Middlebie is a hamlet and parish in the historic county of Dumfriesshire in Dumfries and Galloway, south-west Scotland. It is approximately 2 mi east of Ecclefechan, and 6 mi north-east of Annan, on the banks of the Middlebie Burn.

Middlebie Parish consists of the ancient parishes of Middlebie, Pennersax (Pennersaughs) and Carruthers, united in 1609. Middlebie was the seat of a Presbytery from some time after the Reformation until 1743. It was then divided to form the Presbyteries of Langholm and Annan. Middlebie parish is now in the Presbytery of Annandale & Eskdale. It is bounded by the parishes of Tundergarth, Langholm, Canonbie, Half Morton, Kirkpatrick Fleming, Annan and Hoddam.

The villages of Eaglesfield, Middlebie and Waterbeck lie within the parish, with Kirtlebridge on its southern boundary. Eaglesfield and Hottsbridge by Waterbeck still have primary schools.

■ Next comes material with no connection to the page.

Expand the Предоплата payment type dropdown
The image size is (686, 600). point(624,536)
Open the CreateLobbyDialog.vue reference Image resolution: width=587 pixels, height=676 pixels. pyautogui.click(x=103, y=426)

The school at Middlebie closed in 1972, nearly a hundred years after it opened. The Eaglesfield building is now just over a hundred years old. The former school in Waterbeck village, built about 1900, is now the public hall. Eaglesfield's public hall was built in 1892–3. Middlebie's old hall (a wooden ex-army building purchased in 1928) was demolished and a new one built in 2001.

The West Coast Main Line railway runs through the parish from London to Glasgow. Previously the Caledonian Railway, the line formerly had a station at Kirtlebridge, where the writer Thomas Carlyle would alight before walking up to his parents farm at Scotsbrig above Middlebie. From Kirtlebridge the Solway Junction Railway ran down to Annan and across by the Solway viaduct to Cumbria. It was built to transport iron ore to the Lanarkshire steelworks.

In 1841 the population of the parish was 2,154 and about sixty of these people were handloom weavers. There were inns and shops and the Lime Works Blacketridge. Tradesmen listed in 1841 include joiners, shoemakers, tailors, cloggers, masons, millers, carters, grooms, gardeners, dressmakers, straw-hat makers, etc. Today, only Eaglesfield still has a general store and post office. In 1841, as well as 73 farmers, 314 people were employed as agricultural labourers and 60 more as servants.

Notable people from Middlebie include Matron Jane Bell who was sent as an orphan to Australia and William Brown (1888–1975), professor of plant pathology and head of the botany department at Imperial College of Science and Technology.